Ce capital n'est pas donné de naissance, il est conquis de haute lutte. Comme tout capital, il peut être acquis de deux manières : il peut être conquis ou hérité.

Il est conquis lorsque celui qui en bénéficie réussit à s'imposer, dans des combats singuliers avec les membres de son groupe ou, plus souvent, des étrangers. Il est hérité lorsque les contacts du sujet, ses relations avec des dealers, la prison… lui apportent un plus symbolique.

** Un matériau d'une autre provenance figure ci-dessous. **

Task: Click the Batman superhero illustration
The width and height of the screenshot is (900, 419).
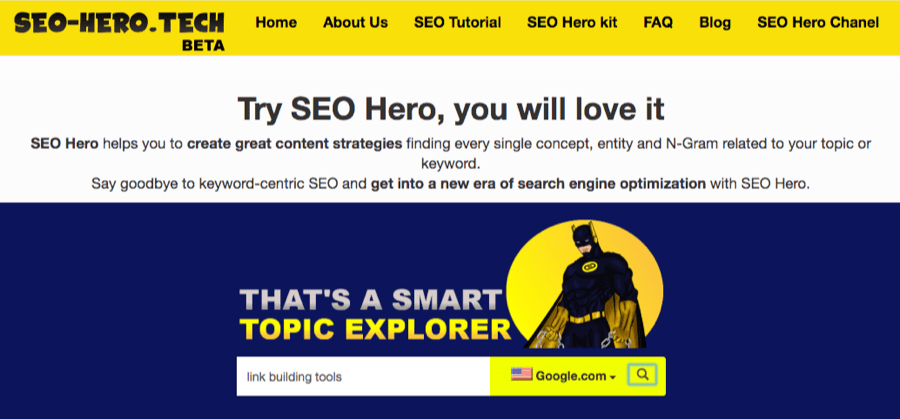Action: tap(584, 288)
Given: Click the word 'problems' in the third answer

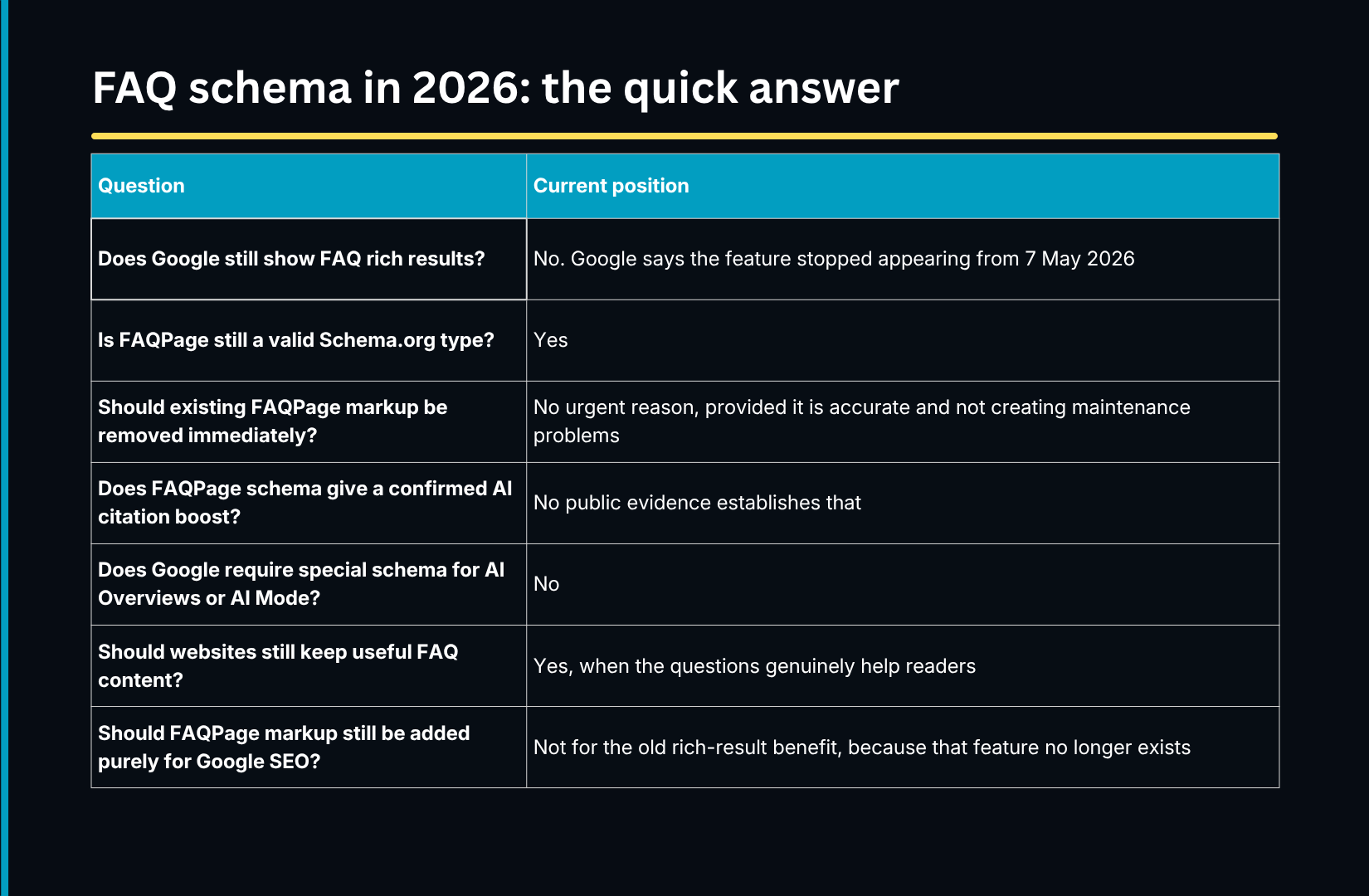Looking at the screenshot, I should point(576,436).
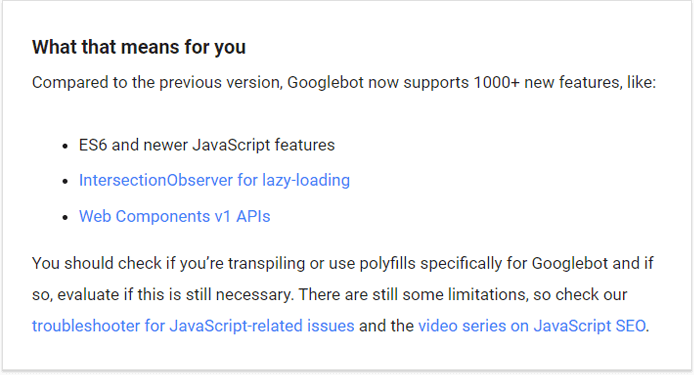Click the bullet dot before ES6 item
The height and width of the screenshot is (375, 694).
click(65, 146)
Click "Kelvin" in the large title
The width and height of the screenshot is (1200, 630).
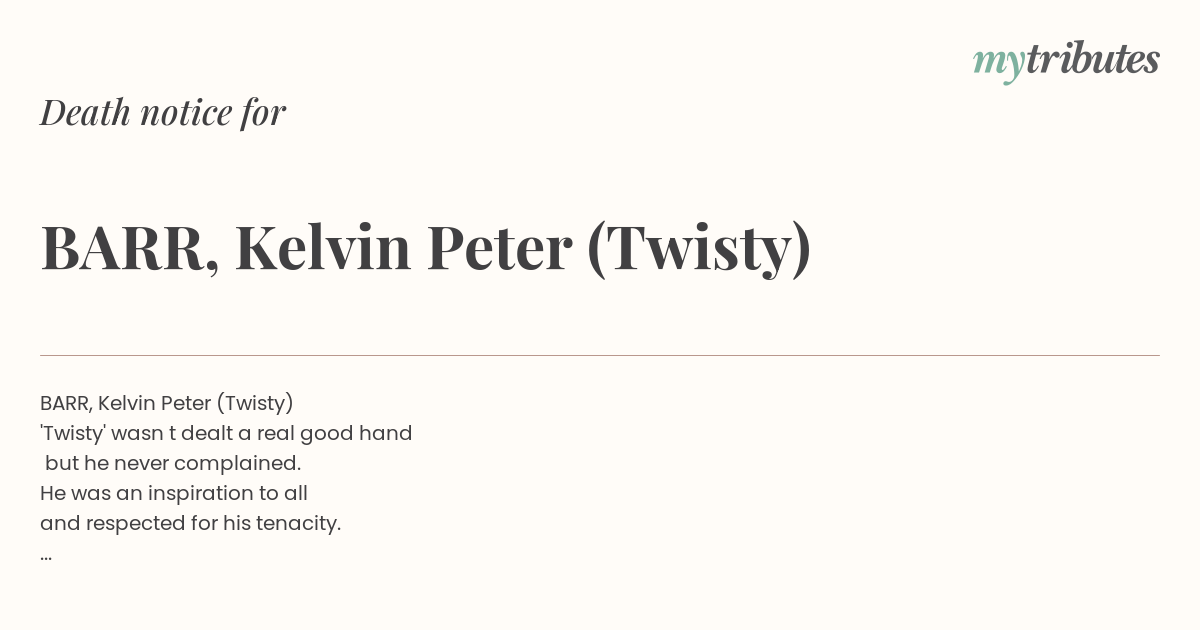[323, 247]
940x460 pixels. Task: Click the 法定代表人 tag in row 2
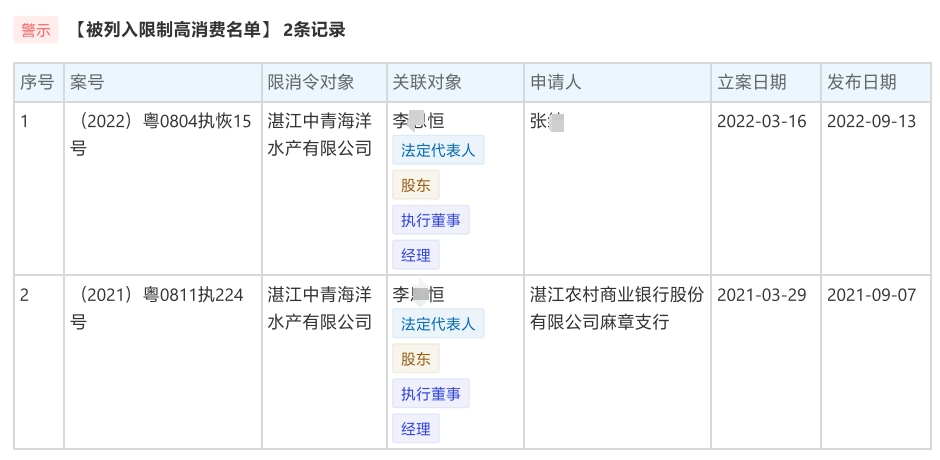click(438, 324)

Les combats singuliers avec les membres du groupe ou des étrangers rappellent le combat du maître et de l'esclave de Hegel : l'emporte celui qui risque sa vie. Se battre contre un membre de son groupe ou un étranger n'est évidemment pas tout à fait la même chose :

- les combats entre membres du groupe sont potentiellement destructeurs : ils peuvent mettre en cause sa hiérarchie interne, ils sont donc le plus souvent évités ou euphémisés (les insultes rituelles que personne ne prend mal en tiennent lieu) ;

- les combats peuvent prendre les formes les plus variées, de l'insolence à l'égard de l'adulte jusqu'à l'agression. Ils mettent le groupe à l'abri de la destruction, ils en font un spectateur qui juge et applaudit les plus audacieux. Ils sont générateurs de récits que l'on peut enjoliver et permettent de se comparer à d'autres groupes lointains ou que l'on ne souhaite pas affronter directement : les compétitions en (mauvaise) réputation des cités participent de ces affrontements avec les adultes et les institutions.

Le respect dans les groupes de jeunes n'est, sur le fond, pas très différent que celui que l'on rencontre ailleurs dans la société mais il y joue un rôle bien plus important. Tout se passe comme s'il était ce qui structure le groupe alors que les sociétés plus classiques font appel à d'autres formes de capital (capital économique, intellectuel, scolaire…). C'est, au fond, le seul capital des jeunes les plus démunis. Un capital qu'ils constituent eux-mêmes. Un capital le plus souvent fragile qu'ils doivent en permanence protéger, renforcer, compléter. Les violences verbales à l'égard des étrangers, les insolences, bousculades, insultes, violences aux personnes… sont autant de manières d'accumuler ce capital.

Le renforcement de ce capital est d'autant plus important que les groupes de jeunes sont instables. Les hiérarchies y sont, du fait même de l'âge (on n'a pas longtemps 15 ou 16 ans) précaires. Le jeune qui a acquis un statut dans son groupe doit, s'il veut s'imposer dans le groupe de la classe d'âge supérieure, s'imposer et conquérir de nouveau le respect.